REQUIREMENT: Only the lines from the one holding "The image size is (1512, 798)." through the end of the material are to be repeated, exactly and without pictures.

DATA UNDER STUDY Start Marker

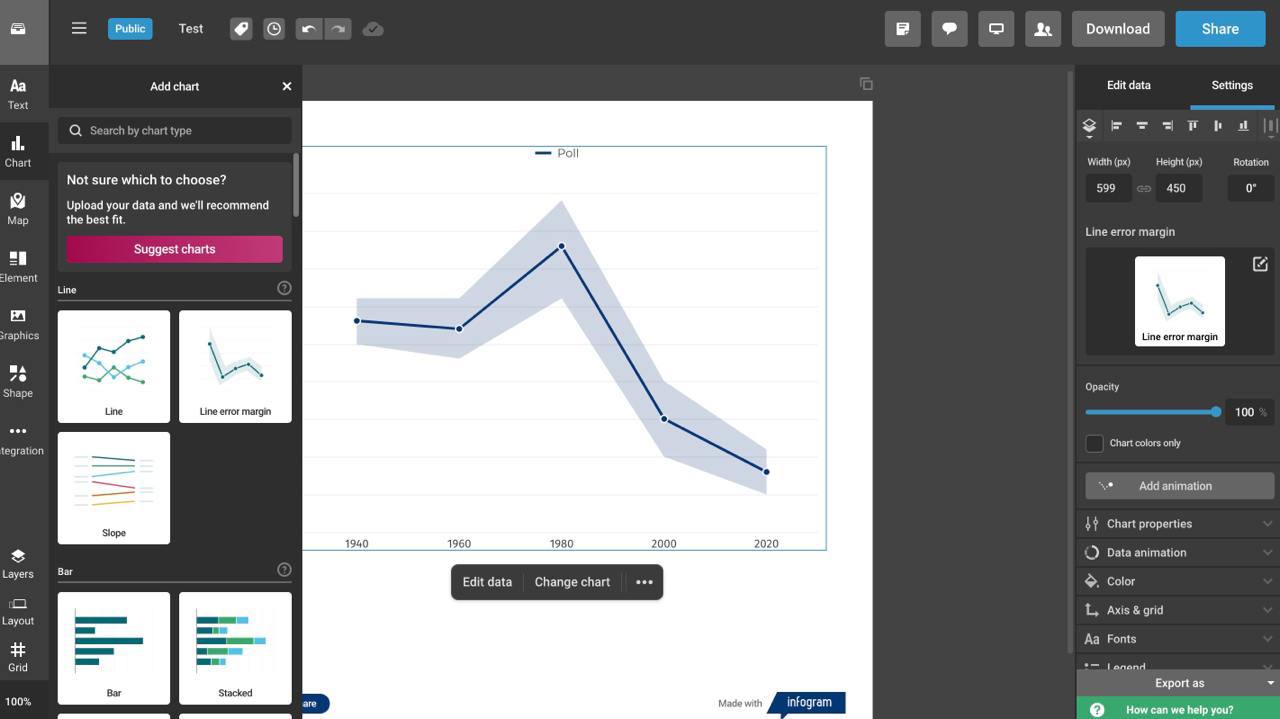
Task: Click the Suggest charts button
Action: (x=174, y=249)
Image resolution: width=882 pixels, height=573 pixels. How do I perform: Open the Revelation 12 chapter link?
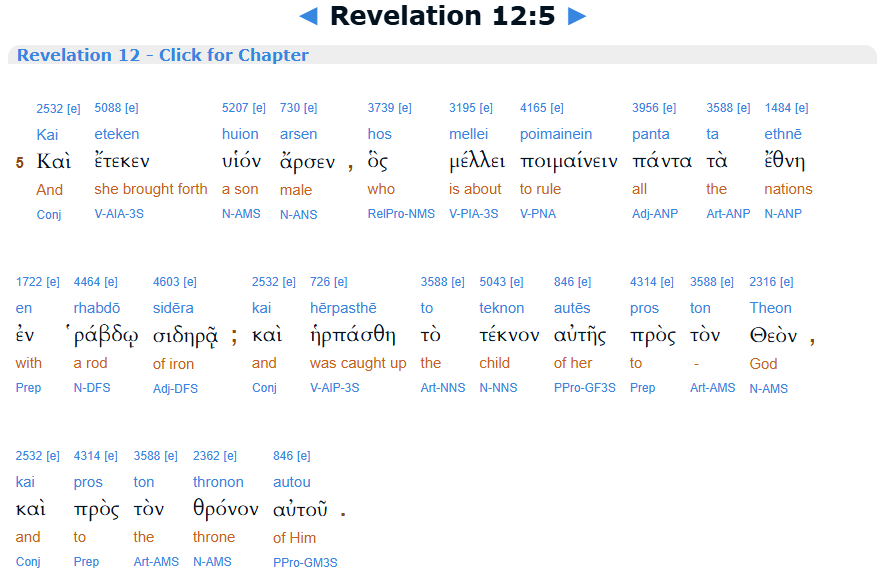pyautogui.click(x=162, y=55)
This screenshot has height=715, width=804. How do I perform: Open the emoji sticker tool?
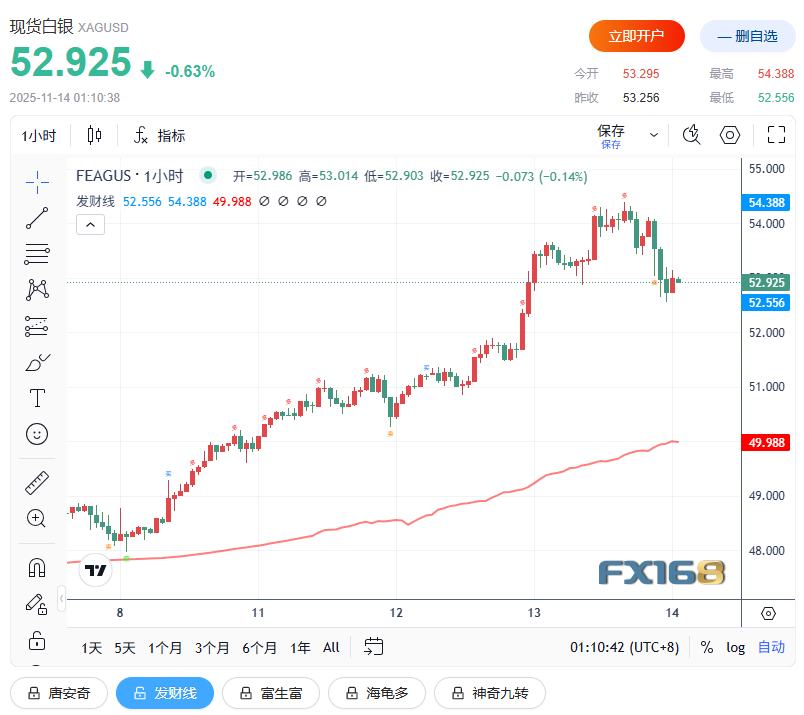37,434
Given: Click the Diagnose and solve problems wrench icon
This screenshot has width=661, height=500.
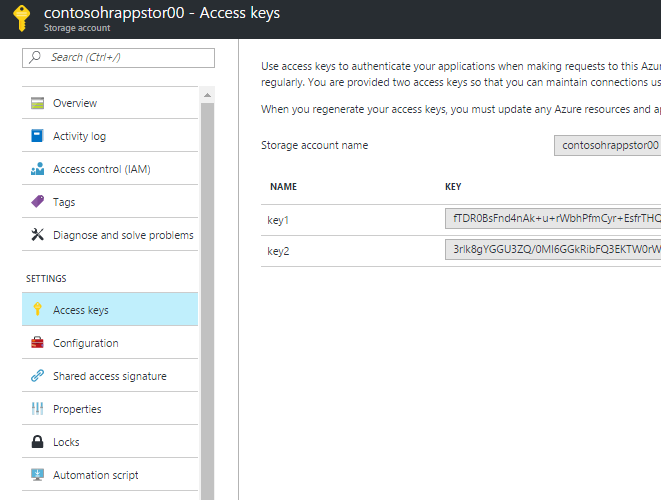Looking at the screenshot, I should (x=38, y=235).
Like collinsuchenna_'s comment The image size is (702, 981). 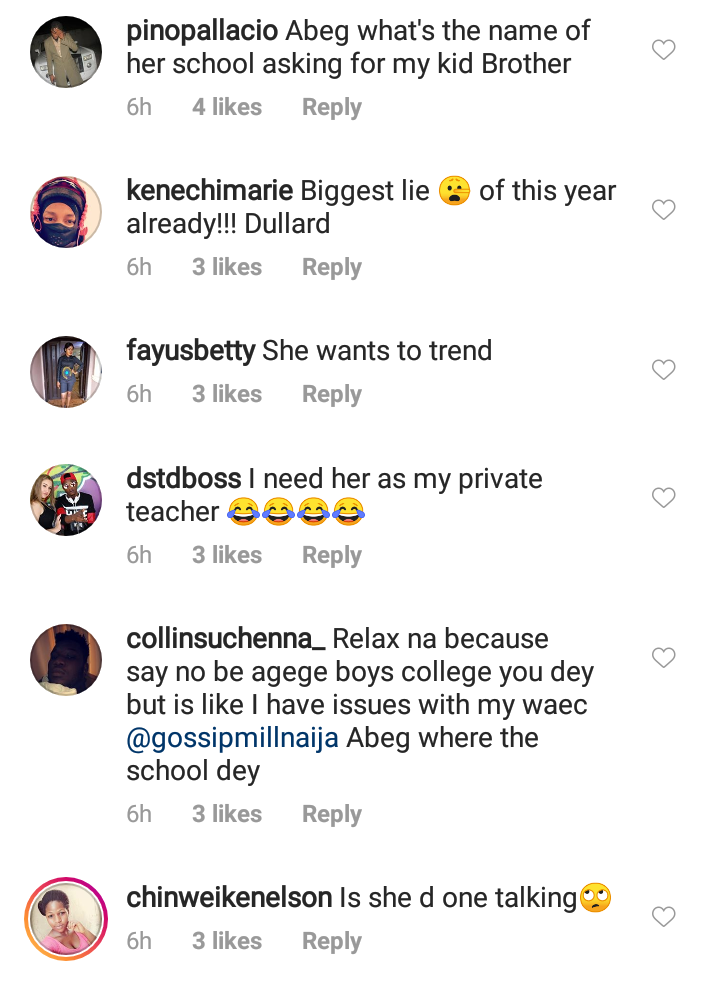click(664, 657)
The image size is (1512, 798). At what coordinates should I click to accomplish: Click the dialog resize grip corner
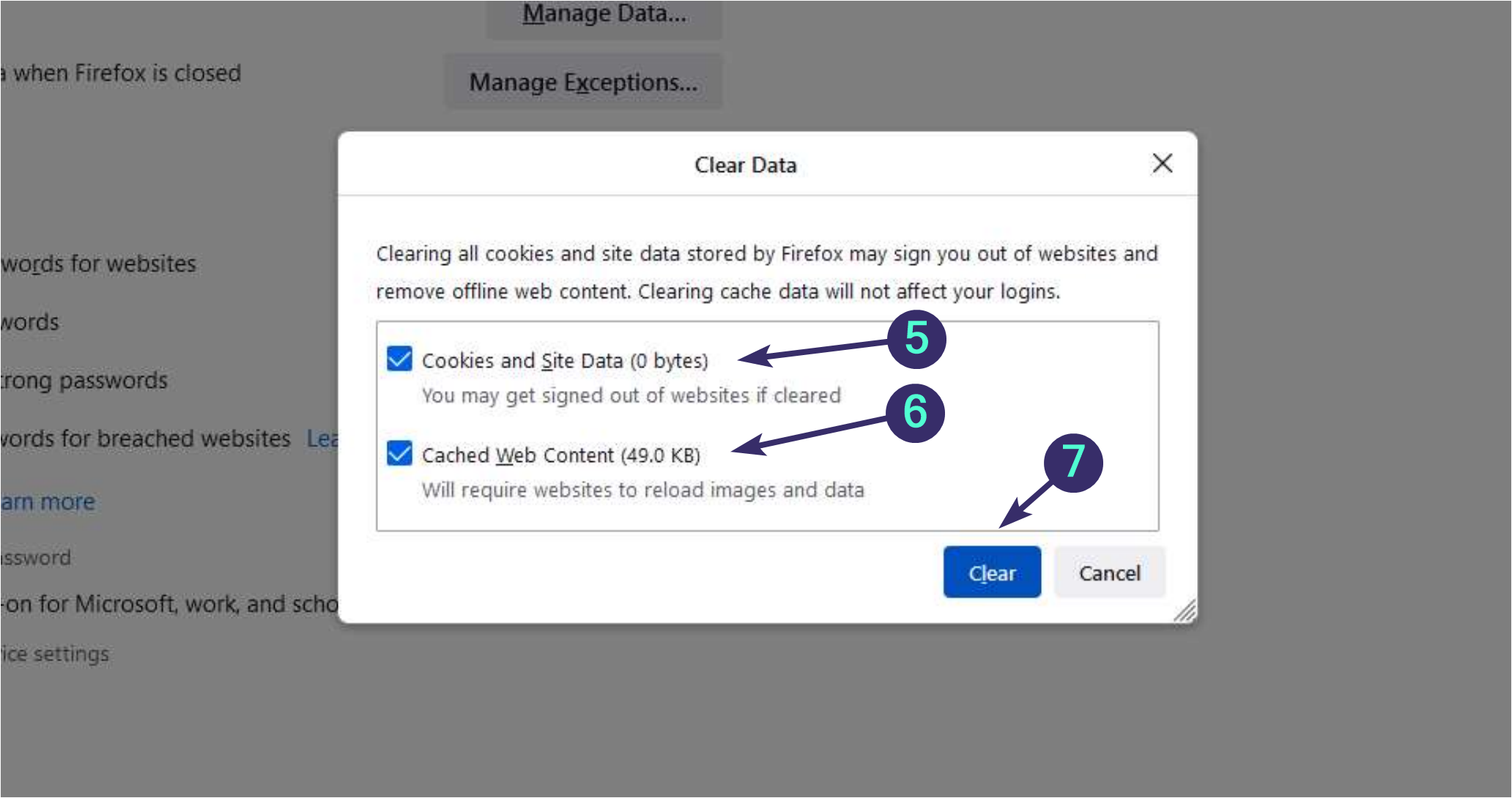pos(1185,611)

DATA UNDER STUDY End Marker

EXERCISE OUTPUT:
The image size is (1512, 798). At what coordinates should I click to accomplish: Click the dialog resize grip corner
pos(1185,611)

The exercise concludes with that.